UPIC partnered with three groups to implement the project. The first, PinkDetect, is an award-winning social enterprise, advancing early breast cancer detection using Pakistan’s first AI powered breast health management app. They also joined forces with Just Results LLC and Rose Castle Foundation, to create content for Professor Muzás’ course, simply referred to as RRIR by his students. The initiative was also supported by three diplomacy graduate students: Joella Zwack, Caitlin Wilson, and Safwan Ali, who completed professional development fellowships with UPIC.

Before a series of three public workshops began, an in-class skill-building session took place. The first part of this class was led by Kate Sierra, senior instructional designer at Seton Hall, who gave students a guided introduction to a suite of Adobe tools. PinkDetect co-founders, Solmaz Ebrahimi-Iranpour and Suha Suleman Lalani, then led the students through a social media content creation exercise in which they took on the role of an international relations marketing agency, designing new health advocacy campaigns. The students gained skills needed to develop their first digital artifact project for the course, designing new health advocacy campaigns for PinkDetect.

Next, a public skill-building session focused on scriptural reasoning, a method of interfaith dialogue in which participants from different religious traditions read and reflect on their sacred texts. The workshop was led by guest speaker Matthew E. Vaughan, Ph.D., associate director of Instructional Design and Operations at Columbia University, and Rabbi Reuven Firestone, Regenstein Professor in Medieval Judaism and Islam at Hebrew Union College, joining in for the practical demonstration.
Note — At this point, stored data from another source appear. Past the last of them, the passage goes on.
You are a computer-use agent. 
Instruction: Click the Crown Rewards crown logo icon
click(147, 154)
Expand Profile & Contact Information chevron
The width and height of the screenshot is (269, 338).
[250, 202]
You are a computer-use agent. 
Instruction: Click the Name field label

A second public workshop was organized by Just Results LLC, a DC-based international development enterprise that applies data- and technology-supported solutions to economic growth. The workshop examined how racial and ethnic dynamics work across diverse political and cultural contexts before guiding students through a theory-of-change exercise using real-world case studies from Brazil, Haiti, the Democratic Republic of Congo and the Dominican Republic.

students presentation

Students Presenting Digital Solutions at the Idea Hall Hackathon.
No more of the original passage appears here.